Iceland Poised to Ban Circumcision of Boys
Children's rights trump religious rights, advocates say
By Rob Quinn, Newser StaffA man in Fairfax, Calif., holds up a sign against circumcision as state Assemblyman Mike Gatto of Los Angeles speaks outside a medical clinic during a news conference in San Francisco. (AP Photo/Eric Risberg)
(NEWSER) – The world's oldest parliament will soon be debating Europe's first ban on circumcising male children for non-medical reasons—a tradition campaigners call "male genital mutilation." The bill before Iceland's parliament proposes a six-year prison sentence for anybody removing part or all of a child's sexual organs, the BBC reports. Supporters say circumcising young boys violates their rights, while opponents—including Jewish and Muslim leaders, as well as Cardinal Reinhard Marx, president of the Catholic Church in the European Union—argue that it violates the religious freedom of the country's small Muslim and Jewish communities, believed to number around 1,500 and 250 people, respectively. The religious leaders say the ban could make Jews and Muslims feel "unwelcome" in Iceland.
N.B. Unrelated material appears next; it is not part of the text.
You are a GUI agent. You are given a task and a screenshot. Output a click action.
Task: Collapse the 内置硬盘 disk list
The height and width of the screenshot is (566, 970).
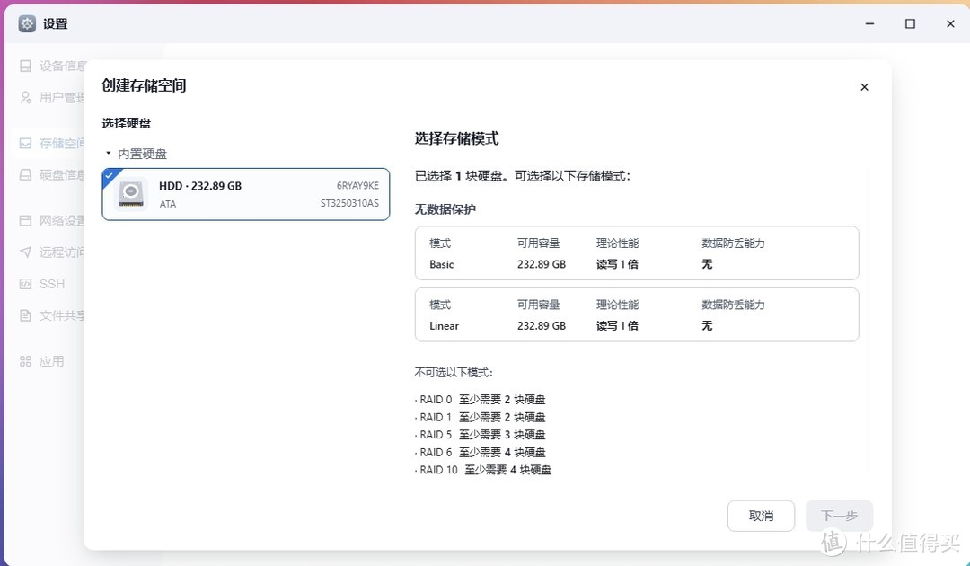pyautogui.click(x=108, y=154)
The bill—which says boys shouldn't be circumcised for religious or cultural reasons until they're old enough to decide for themselves—was proposed by Silja Dogg Gunnarsdottir of the Progressive Party, the Guardian reports. She says she decided to introduce the bill after realizing the country had banned female genital mutilation without addressing male circumcision. "If we have laws banning circumcision for girls, then we should do so for boys," she says. "We are talking about children's rights, not about freedom of belief. Everyone has the right to believe in what they want, but the rights of children come above the right to belief." Danish doctors recommended in 2016 that nobody under 18 be circumcised, but the country stopped short of a ban.